**Goal of the exercise:** Reproduce the lines that run from the line with "The image size is (945, 610)." through the end of the stored items, keeping both ends.

### Record set ###

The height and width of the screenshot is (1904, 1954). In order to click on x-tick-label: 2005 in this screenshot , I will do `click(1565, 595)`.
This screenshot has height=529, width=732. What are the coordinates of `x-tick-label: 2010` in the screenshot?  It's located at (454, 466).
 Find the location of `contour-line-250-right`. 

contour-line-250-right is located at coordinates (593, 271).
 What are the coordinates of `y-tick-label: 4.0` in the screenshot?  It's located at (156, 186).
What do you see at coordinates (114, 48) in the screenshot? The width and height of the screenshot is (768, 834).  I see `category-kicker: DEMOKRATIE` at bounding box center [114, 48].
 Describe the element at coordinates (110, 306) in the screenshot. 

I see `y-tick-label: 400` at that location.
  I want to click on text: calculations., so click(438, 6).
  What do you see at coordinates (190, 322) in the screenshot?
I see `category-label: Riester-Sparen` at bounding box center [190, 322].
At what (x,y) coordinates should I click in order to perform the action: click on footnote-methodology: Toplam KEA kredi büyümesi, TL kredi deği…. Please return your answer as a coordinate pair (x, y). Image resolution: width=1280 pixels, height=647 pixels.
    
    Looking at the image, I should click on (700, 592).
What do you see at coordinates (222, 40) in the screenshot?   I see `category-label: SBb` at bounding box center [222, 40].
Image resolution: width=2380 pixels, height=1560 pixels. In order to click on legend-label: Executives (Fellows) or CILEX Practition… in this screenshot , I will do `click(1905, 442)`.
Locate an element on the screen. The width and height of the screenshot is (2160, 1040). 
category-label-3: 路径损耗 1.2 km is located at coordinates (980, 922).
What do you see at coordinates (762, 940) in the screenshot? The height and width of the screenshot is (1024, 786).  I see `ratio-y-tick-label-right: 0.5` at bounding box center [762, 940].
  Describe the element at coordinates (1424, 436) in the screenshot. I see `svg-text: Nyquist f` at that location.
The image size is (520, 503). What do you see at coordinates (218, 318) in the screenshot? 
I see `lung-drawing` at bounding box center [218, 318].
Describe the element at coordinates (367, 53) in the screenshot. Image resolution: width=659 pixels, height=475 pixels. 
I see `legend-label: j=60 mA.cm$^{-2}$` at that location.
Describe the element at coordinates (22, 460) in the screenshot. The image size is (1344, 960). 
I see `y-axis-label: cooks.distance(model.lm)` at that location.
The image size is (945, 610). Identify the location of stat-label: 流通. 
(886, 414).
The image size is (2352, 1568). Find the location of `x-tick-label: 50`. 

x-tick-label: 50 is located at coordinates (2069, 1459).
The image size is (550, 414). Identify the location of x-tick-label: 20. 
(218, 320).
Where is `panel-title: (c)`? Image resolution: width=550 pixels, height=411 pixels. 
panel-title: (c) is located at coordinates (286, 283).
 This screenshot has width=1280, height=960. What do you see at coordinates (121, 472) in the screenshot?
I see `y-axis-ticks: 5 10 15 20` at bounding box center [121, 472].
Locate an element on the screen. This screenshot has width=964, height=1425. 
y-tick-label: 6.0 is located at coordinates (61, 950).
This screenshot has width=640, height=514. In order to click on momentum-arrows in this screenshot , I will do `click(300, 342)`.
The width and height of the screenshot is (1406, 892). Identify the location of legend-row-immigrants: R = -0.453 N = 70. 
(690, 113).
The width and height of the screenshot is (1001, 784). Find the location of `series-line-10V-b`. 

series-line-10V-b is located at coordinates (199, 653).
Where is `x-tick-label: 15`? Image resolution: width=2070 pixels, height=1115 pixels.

###

**Written solution:**
The image size is (945, 610). Identify the location of stat-label: 流通. 
(886, 414).
The image size is (2352, 1568). Find the location of `x-tick-label: 50`. 

x-tick-label: 50 is located at coordinates (2069, 1459).
The image size is (550, 414). Identify the location of x-tick-label: 20. 
(218, 320).
Where is `panel-title: (c)`? Image resolution: width=550 pixels, height=411 pixels. 
panel-title: (c) is located at coordinates (286, 283).
 This screenshot has width=1280, height=960. What do you see at coordinates (121, 472) in the screenshot?
I see `y-axis-ticks: 5 10 15 20` at bounding box center [121, 472].
Locate an element on the screen. This screenshot has width=964, height=1425. 
y-tick-label: 6.0 is located at coordinates (61, 950).
This screenshot has width=640, height=514. In order to click on momentum-arrows in this screenshot , I will do `click(300, 342)`.
The width and height of the screenshot is (1406, 892). Identify the location of legend-row-immigrants: R = -0.453 N = 70. 
(690, 113).
The width and height of the screenshot is (1001, 784). Find the location of `series-line-10V-b`. 

series-line-10V-b is located at coordinates (199, 653).
Where is `x-tick-label: 15`? Image resolution: width=2070 pixels, height=1115 pixels.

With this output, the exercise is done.